*** Opening of Supplied data ***
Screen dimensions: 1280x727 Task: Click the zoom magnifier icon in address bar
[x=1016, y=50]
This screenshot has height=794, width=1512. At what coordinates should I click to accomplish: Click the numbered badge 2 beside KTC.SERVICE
*** Close of Supplied data ***
*** Opening of Supplied data ***
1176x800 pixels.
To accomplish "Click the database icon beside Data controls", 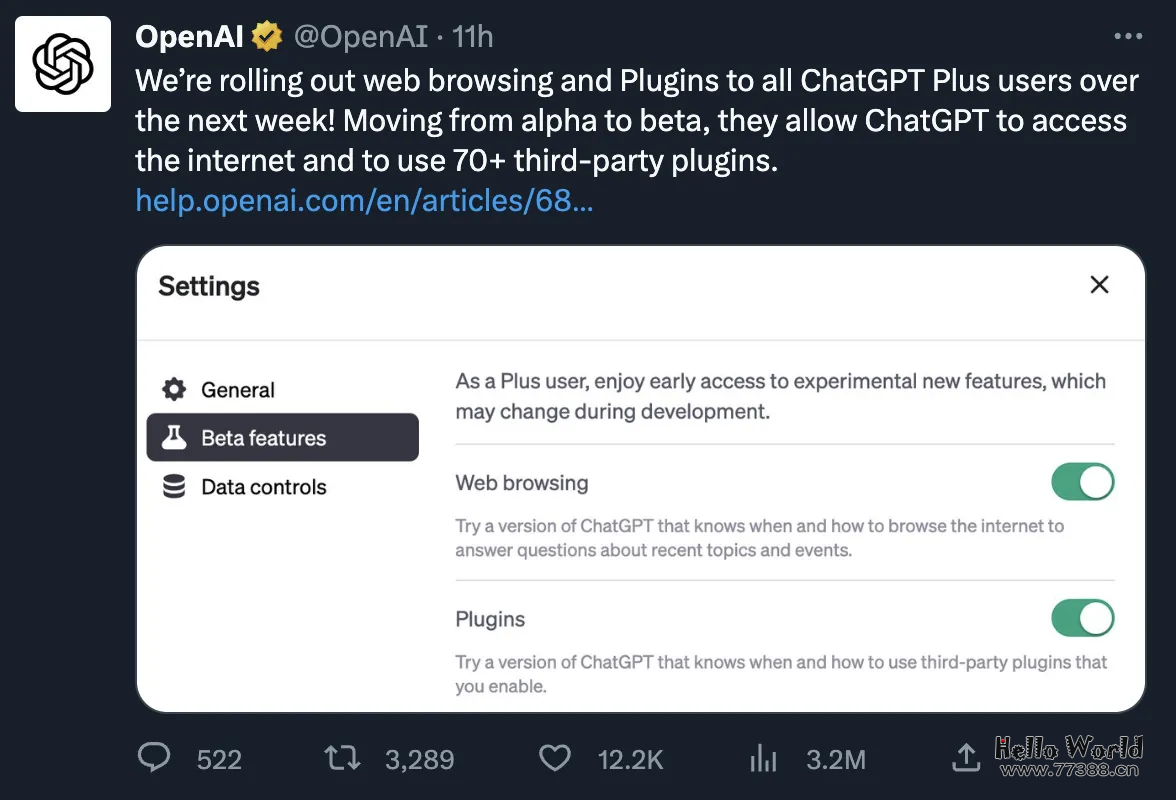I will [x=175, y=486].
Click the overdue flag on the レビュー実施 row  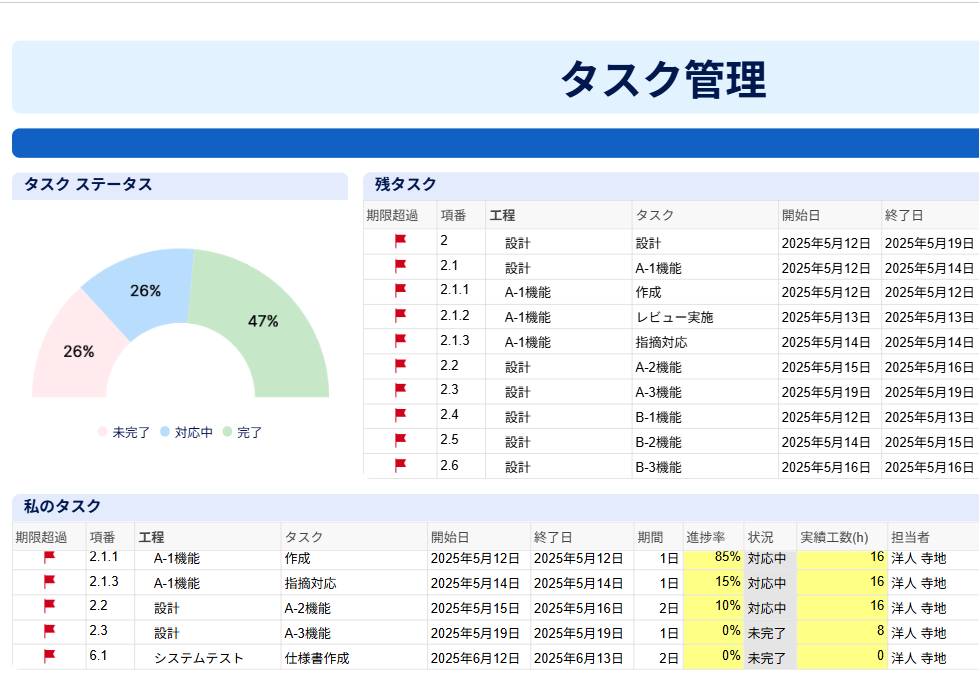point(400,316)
*** Close of Supplied data ***
*** Opening of Supplied data ***
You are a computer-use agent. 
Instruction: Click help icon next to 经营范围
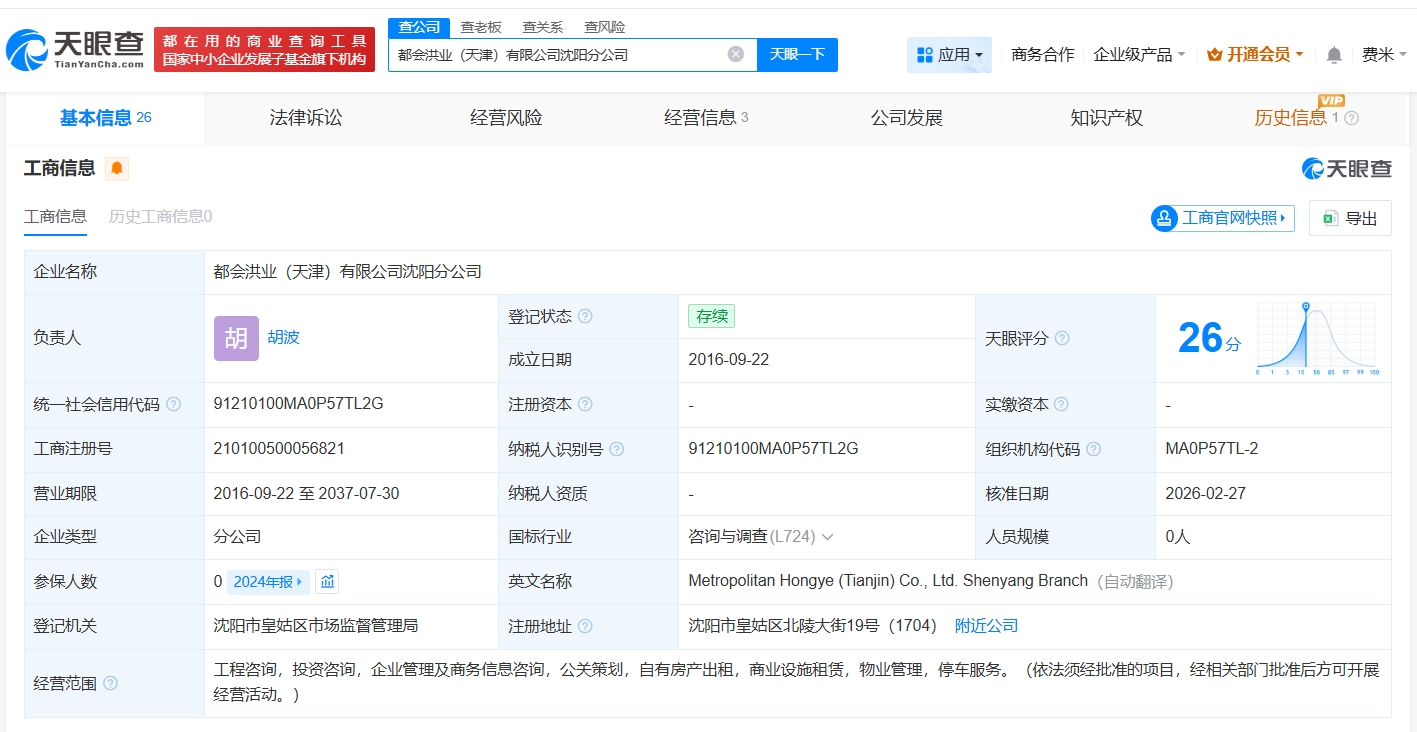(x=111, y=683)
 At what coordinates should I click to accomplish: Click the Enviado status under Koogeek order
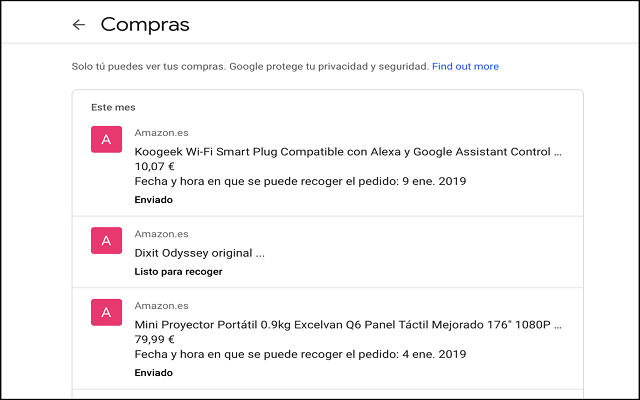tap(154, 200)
*** Close of Supplied data ***
§ **Your instructions**
Lines wanted from the listing above: the line with "Screen dimensions: 1280x727" up to and including the line with "This screenshot has". Please write them out exactly, adding nothing else.

§ **Result of the task**
Screen dimensions: 1280x727 Task: Click the zoom magnifier icon in address bar
[x=1016, y=50]
This screenshot has height=794, width=1512. At what coordinates should I click to accomplish: Click the numbered badge 2 beside KTC.SERVICE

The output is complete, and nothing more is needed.